> **Tasks**
A. What average ACT score did self-identified homeschoolers earn this year, according to the article on unschoolers and college below?
B. Please carry on the article on unschoolers and college from its last sentence, before you turn to the data.

> **Extract to read**
----

The college question

Abby's dad and mom, a hospice social worker, gave their three children a taste of school (all won admission to gifted programs), and eventually let them decide if they wanted to stay there. All three wound up pretty much unschoolers, with the oldest graduating from Dartmouth in June. Abby wanted to go to college, too, and plunged into subjects she'd need to get there.

To prepare for the SAT college admission tests, she bought some test prep books and took some old subject matter tests. She posted knockout scores: an overall SAT of 2,350 out of 2,400. To pad out her track record, she also took the SAT world history, literature and U.S. history tests, scoring 800, 790 and 780, respectively, on an 800-point scale.

Not all unschoolers or homeschoolers have Abby's scores, but on another popular college admission test, the ACT, test-takers who identified themselves as homeschoolers have scored a notch above the national average for the last decade. This year, they averaged 22.4 on a 36-point scale compared with a national average of 21.2.

Before Abby got the news last week that she had won early admission to Princeton, she had researched applying to seven other colleges and found them "pretty forgiving" about her lack of a traditional grade-point average. At Harvard University, admissions director Marlyn McGrath Lewis said, unschoolers without transcripts can submit college admission scores, and then "tell us what they have done in the way of academic preparation for college, and we'll take it from there."

Some may wonder if unschoolers can adjust to the structure of college life. After the regimen of ballet classes, Abby doesn't expect problems. Unschooler Sam Dickey, 23, an Oak Park native now attending Beloit College after four years at a community college, said he has no difficulty making it to classes. He found he performs well on deadline and is a "very good writer" despite never having written a research paper before college.

But just like traditional schoolers, not all unschoolers want college. Jan Hunt, an unschooling counselor who operates the Natural Child Project web site, said her unschooled son didn't go to college. He started a computer consulting company instead. "He continually beats us at Trivial Pursuit. He's an incredible editor," said Hunt. "He can do any math problem in his head. I have the proof in the pudding right here."

----

> **Information provided**
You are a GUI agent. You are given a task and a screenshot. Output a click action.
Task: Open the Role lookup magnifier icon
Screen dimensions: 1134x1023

----

> **Responses in order**
A. 22.4 on a 36-point scale

B.
Not for everyone

Yet even advocates caution that unschooling is not for everyone. "It's just kind of a scary way of doing things. Not many people are willing to go out on that limb," said Dorothy Werner, founder of Home Oriented Unique Schooling Experience, an Illinois homeschooling support group. "You have to trust that children want to learn. You can't believe that children must be forced to learn," Werner said. "Parents who need to be in control ... would have a hard time. If you want your child to be learning the same factoids as the child next door, unschooling is not for you."

Homeschooling researcher Michael Apple, an education professor at the University of Wisconsin-Madison, is "wary of the hype." He wonders what unschoolers are really learning about people of other races, religions and cultures. "There is no public accountability," Apple said. Counters unschooling author Farenga: "Who is going to be the commissar of correct thought?"

William Schubert, professor of curriculum studies at the University of Illinois at Chicago, homeschooled his daughter using a few unschooling ideas. He says unschooling can be positive, but requires time, resources and "dialogue with ... well-educated people." "We don't know that children are innately curious. The question is open," Schubert said. Some unschoolers "may not get any further than eating candy bars." Unschooling may be easier for parents with the time and resources, Farenga agrees, but "everyone can find that within their own little sphere."

"I'm not trying to make this sound like it's easy," Farenga said, "but it's not easy if your child is failing or hurting in school, either."

Abby and others insist every child has a passion waiting to be ignited. "Every person has something they absolutely adore and would like to do for the rest of their life," Abby said. "If you can pinpoint that, and have your kids run with it, you'd be amazed how excited your kids can be about learning."